EP1147513A1

EP1147513A1 - Security and user convenience through voice commands

Info

Publication number: EP1147513A1
Application number: EP99967596A
Authority: EP
Inventors: John Schier
Original assignee: Alcatel USA Sourcing Inc
Current assignee: Alcatel USA Sourcing Inc
Priority date: 1998-12-29
Filing date: 1999-12-27
Publication date: 2001-10-24
Also published as: AU2385700A; WO2000039789A1

Abstract

A system of providing access identifies a purported authorized user from inherent information supplied by the user at the time of access. The user simply issues a verbal request (52), which is compared with previously stored templates to both identify the desired command (54) using speech recognition techniques and to confirm the identity of the user (56) using speaker recognition techniques.

Description

SECURITY AND USER CONVENIENCE THROUGH VOICE COMMANDS

BACKGROUND OF THE INVENTION

1. TECHNICAL FIELD This invention relates in general to security systems and, more particularly, to using voice commands to improve security and user convenience.

2. DESCRIPTION OF THE RELATED ART

Security is a major issue facing many businesses today, in one form or another. In many cases, security of the physical plant is of utmost importance. To protect the physical plant, many different types of locks may be employed. The most common lock, of course, is a key based lock. Keys are easily lost, stolen and copied and, therefore, do not provide a complete solution. Similarly, electronic locks which open responsive to a magnetic strip or token provide the advantage that the locks can be easily reprogra med in the case where a card is stolen. Other types of electronic locks use a keypad in which the user enters a unique combination. These are also easily reprogrammed. In all such cases, however, unauthorized users can generally obtain entry quite easily, either through theft, observation, or guesswork.

Just as important is the matter of information security. Many businesses now store almost all company data on computers.

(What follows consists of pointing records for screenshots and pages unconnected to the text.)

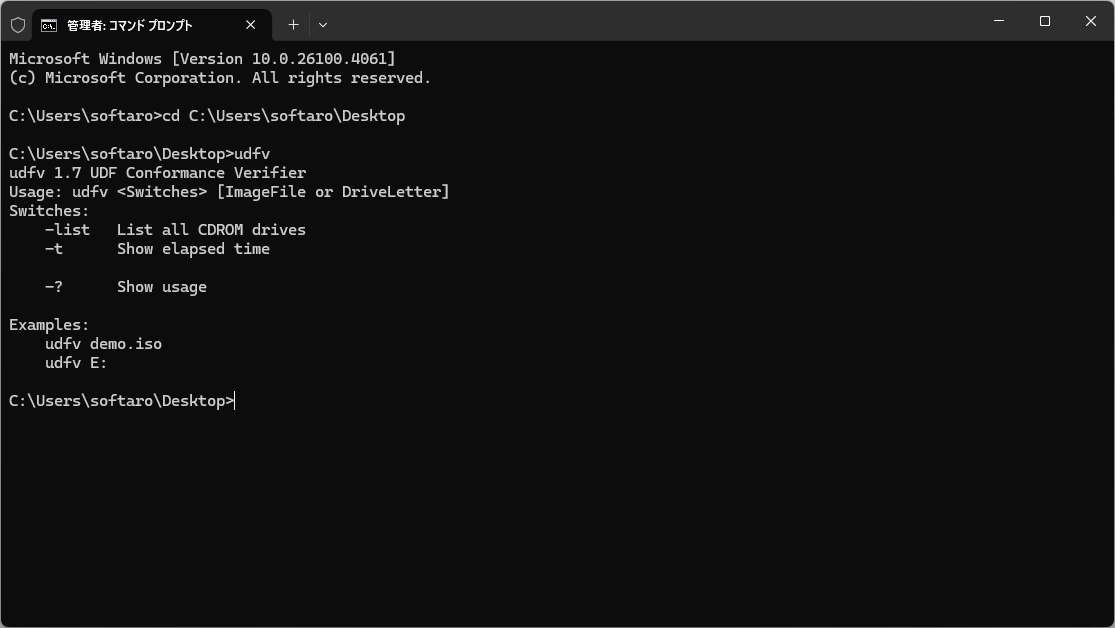Click the "udfv E:" example line
The width and height of the screenshot is (1115, 628).
(x=76, y=363)
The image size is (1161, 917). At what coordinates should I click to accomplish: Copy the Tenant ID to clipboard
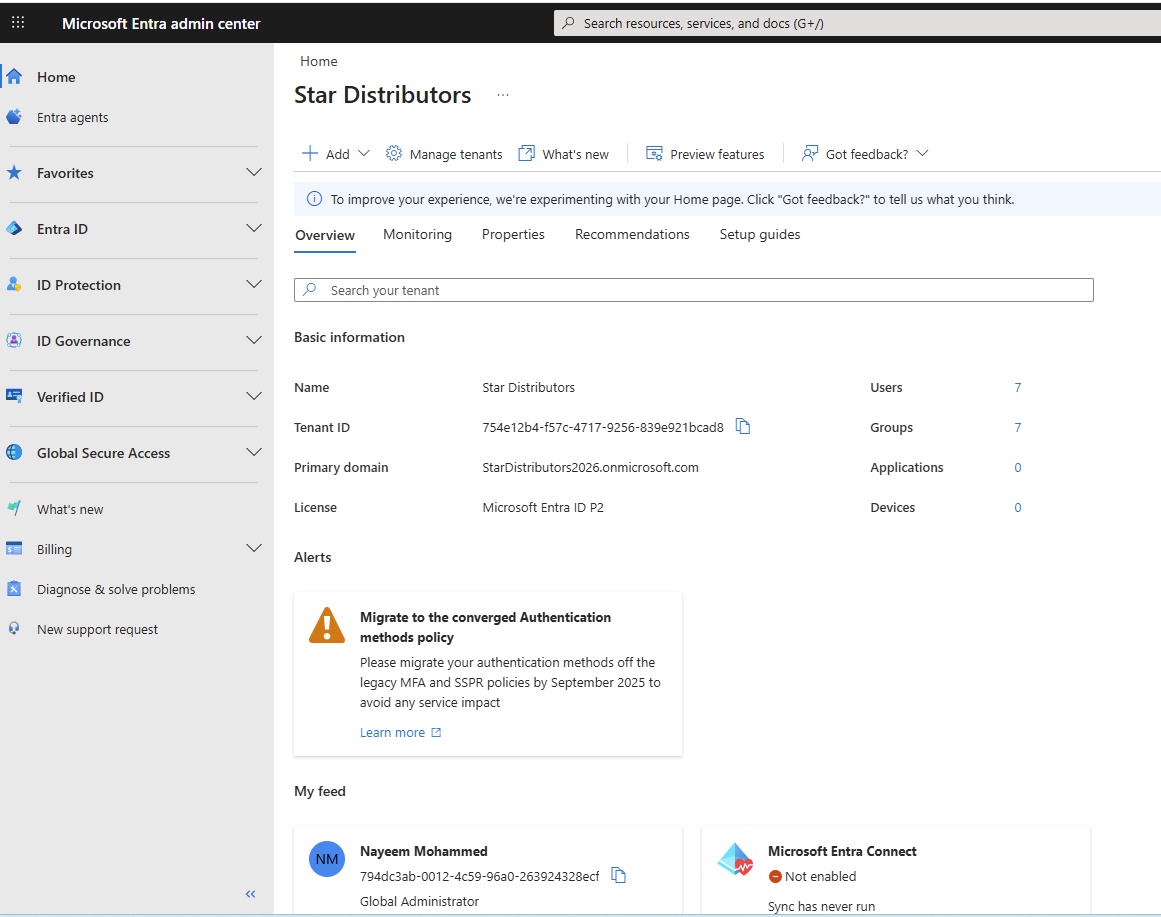pyautogui.click(x=743, y=427)
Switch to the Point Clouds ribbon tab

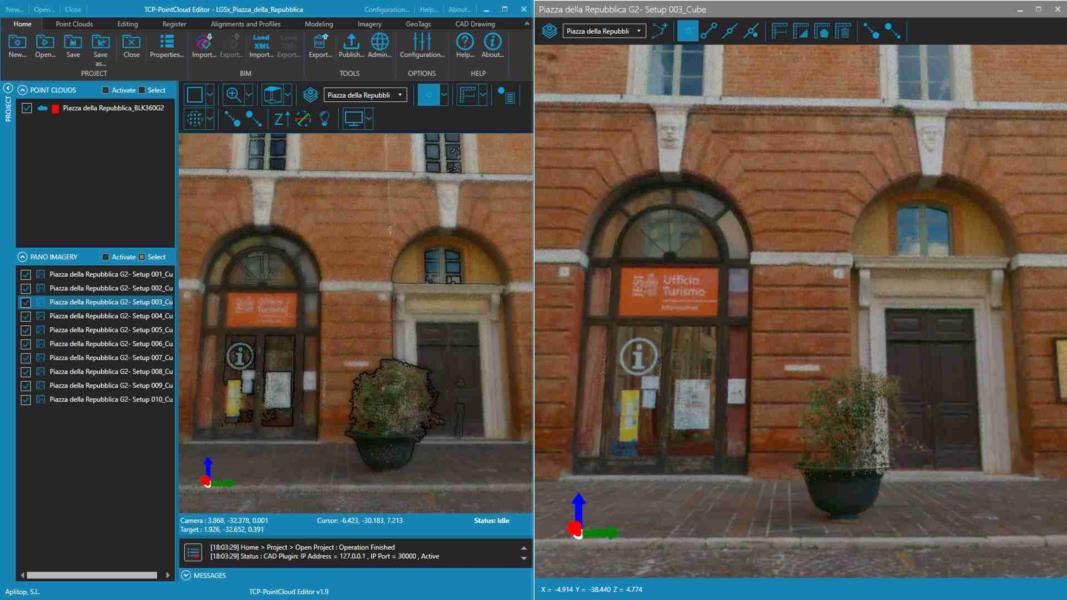point(74,23)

The sensitive data which may be stored on a computer includes technical data, business data and personnel data.

Much of this data is accessible to select groups of employees. To access the data, an employee may enter an employee number which is public and a password which is private. Once verification is complete, the user is allowed to view the data. This method provides several shortcomings. First, if the user is not particular about logging off prior to leaving for any reason, others could gain access to modify the data. Second, passwords can be gained through observation or guesswork by others. Third, for infrequently used passwords are often forgotten, thus creating administration difficulties.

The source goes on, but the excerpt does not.